En conclusion : s’entourer de personnes qui nous feront du bien. Ne penser qu’à nous. Ne pas culpabiliser si on délaisse un peu telle ou telle personne qui ne nous apporte que du stress. Ceux qui nous donnent l’impression de n’être qu’un malade, qu’on doit être terriblements mals… Imaginez qu’on dise à un lycéen venant de rater son BAC : «oh mon pauvre tu dois être si malheureux. Ta vie va être difficile ces prochains temps, mais je suis sûre que gnagnagna ira miex, blabla…» BAH NON ! Là c’est l’ami ou le parent qui s’exprime. Le lycéen a-t-il explicitement demandé «que penses-tu de mon échec ?» ? Si non, on écoute ses peines, on les accepte, c’est ÇA qui va l’aider. On est content d’être choisi confident (on ne le provoque pas), et on lui dit qu’on l’aime, que c’est un type bien, on lui montre notre amour.
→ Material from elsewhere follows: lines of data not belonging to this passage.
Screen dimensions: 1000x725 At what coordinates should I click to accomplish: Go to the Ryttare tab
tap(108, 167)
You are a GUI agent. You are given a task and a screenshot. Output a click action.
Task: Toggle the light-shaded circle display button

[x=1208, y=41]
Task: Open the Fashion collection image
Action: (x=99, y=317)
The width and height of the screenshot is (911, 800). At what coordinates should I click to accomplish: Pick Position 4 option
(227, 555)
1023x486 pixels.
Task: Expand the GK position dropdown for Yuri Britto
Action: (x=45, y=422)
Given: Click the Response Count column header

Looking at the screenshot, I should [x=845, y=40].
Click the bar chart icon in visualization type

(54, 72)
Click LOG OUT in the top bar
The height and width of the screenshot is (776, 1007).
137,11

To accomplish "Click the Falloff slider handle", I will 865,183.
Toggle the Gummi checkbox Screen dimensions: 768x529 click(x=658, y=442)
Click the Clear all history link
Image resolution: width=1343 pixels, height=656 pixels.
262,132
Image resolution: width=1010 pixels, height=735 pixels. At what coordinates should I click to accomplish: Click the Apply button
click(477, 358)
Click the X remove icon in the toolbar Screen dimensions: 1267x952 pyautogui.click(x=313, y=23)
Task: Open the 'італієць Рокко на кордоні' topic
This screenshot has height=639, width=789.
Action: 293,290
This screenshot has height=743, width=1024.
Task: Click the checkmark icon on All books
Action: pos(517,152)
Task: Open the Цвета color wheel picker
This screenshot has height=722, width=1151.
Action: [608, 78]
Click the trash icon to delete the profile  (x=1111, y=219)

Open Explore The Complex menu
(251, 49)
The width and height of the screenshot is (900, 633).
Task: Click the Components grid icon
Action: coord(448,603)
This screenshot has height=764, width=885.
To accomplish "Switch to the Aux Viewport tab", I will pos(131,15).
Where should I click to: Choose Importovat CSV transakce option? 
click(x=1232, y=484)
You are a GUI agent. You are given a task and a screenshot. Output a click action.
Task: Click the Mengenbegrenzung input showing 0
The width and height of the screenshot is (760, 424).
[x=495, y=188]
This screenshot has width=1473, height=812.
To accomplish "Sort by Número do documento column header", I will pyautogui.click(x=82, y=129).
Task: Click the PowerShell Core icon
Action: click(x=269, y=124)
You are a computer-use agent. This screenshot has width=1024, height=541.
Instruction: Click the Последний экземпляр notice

C’est à nous de choisir à qui l’on dit quoi. Oui ce n’est pas facile pour les autres. Mais hé, le cancer est d’abord pour nous, le traitement aussi, alors celui qui a le plus besoin d’écoute, à notre rythme, c’est bien nous, les malades.

Si c’est dur d’être accompagnant, ce qui est bien le cas je pense :) , demandez de l’aide à d’autres personnes, en toute discrétion pour ne pas nous faire culpabiliser.